Я стоял перед ней и ничего не понимал.
— Ягнёночек мой, — продолжала мама, — твой русский брат (так она называла Икрама за то, что он отпустил чуб и носил кепку) хочет, чтобы ты жил у них. Там и школа получше, чем у нас, а Икрам — человек учёный, он тебя выведет в люди. Мы с отцом уже старые. Заодно попасёшь там их корову…
Мама всхлипнула и замолчала.
— А ты, — сказала она, передохнув, — скажи брату, чтобы его жена хорошенько ухаживала за тобой. Эта городская неженка с обрезанным подолом небось ленивая. Пусть убирает постель, стирает твоё белье. Если они будут смотреть за тобой плохо, ты убеги от них и вернись домой. Слышишь?
— Слышу! — обрадовался я.
Мне стало интересно: как я там буду жить, в какой школе учиться, что там за ребята.

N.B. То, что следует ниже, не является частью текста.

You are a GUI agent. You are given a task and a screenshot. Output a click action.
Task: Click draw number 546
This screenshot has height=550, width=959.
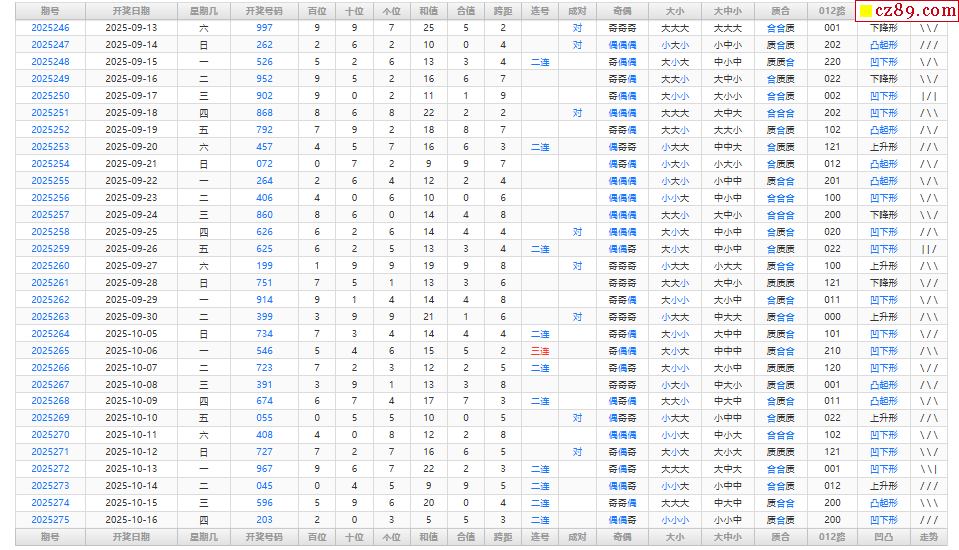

На другой день, прикорнув на задке арбы знакомого возчика, который ехал в колхоз «Урючный», я отправился к брату.
Джене Сайра встретила меня приветливо. Она мне понравилась с первого взгляда. И вовсе не был обрезан подол у её платья, просто оно было короткое.
Маме, наверно, показалось, будто у джене был обрезан подол. Ведь сама мама по старинке носит платья до пят, а голову повязывает платком.
Джене Сайра отвела меня в комнату и сказала:
— Это твоя. Теперь ты будешь жить здесь.
В первый же день она застелила мою кровать белой простынёй. Вначале казалось непривычно, я боялся упасть, но лежать было удобно, приятно, и я быстро заснул.
Наутро джене разбудила меня.
— Вставай, неженка! И убери за собой постель! — сказала она.
Её слова мне не понравились. Вот ещё что придумали! Я тут же выложил всё, что наказывала мама.
Джене от удивления ахнула и уставилась на Икрама, который как раз в это время вошёл в комнату.
— Да, мама — человек пожилой. Она придерживается старых взглядов, ничего не поделаешь, — ответил брат, вытирая полотенцем лицо и шею. — Придётся тебе за ним убирать постель.
— Но… ведь так было бы лучше для Кимсана. Воспитание…
— Знаю, Сайраш. — Икрам прервал её. — Но мы должны уважать старого человека. Мама просит. А Кимсана я знаю: он изрядный упрямец, по глупости, чего доброго, и в самом деле удерёт от нас.
— Ну что же, пусть будет по-твоему, — ответила джене упавшим голосом.
Видно было, что она недовольна. А я был рад.
С тех пор меня никто не заставлял убирать за собой постель, не делал никаких замечаний. Это, конечно, хорошо.
* * *
Ох этот Сапар, как он красиво убрал свою кровать! Наверно, его научили этому.
Я вернулся к своей кровати, чтобы заправить её. Но тут в комнату вошёл Сапар. Я отдёрнул руку от простыни и направился к двери. Не стану же застилать её при Сапаре!
— Разве ты не убираешь за собой постель? — спросил Сапар.
— Нет.
— Почему?
— Не знаю… Ну чего привязался? Чего задаёшься? — разозлился я и хлопнул дверью.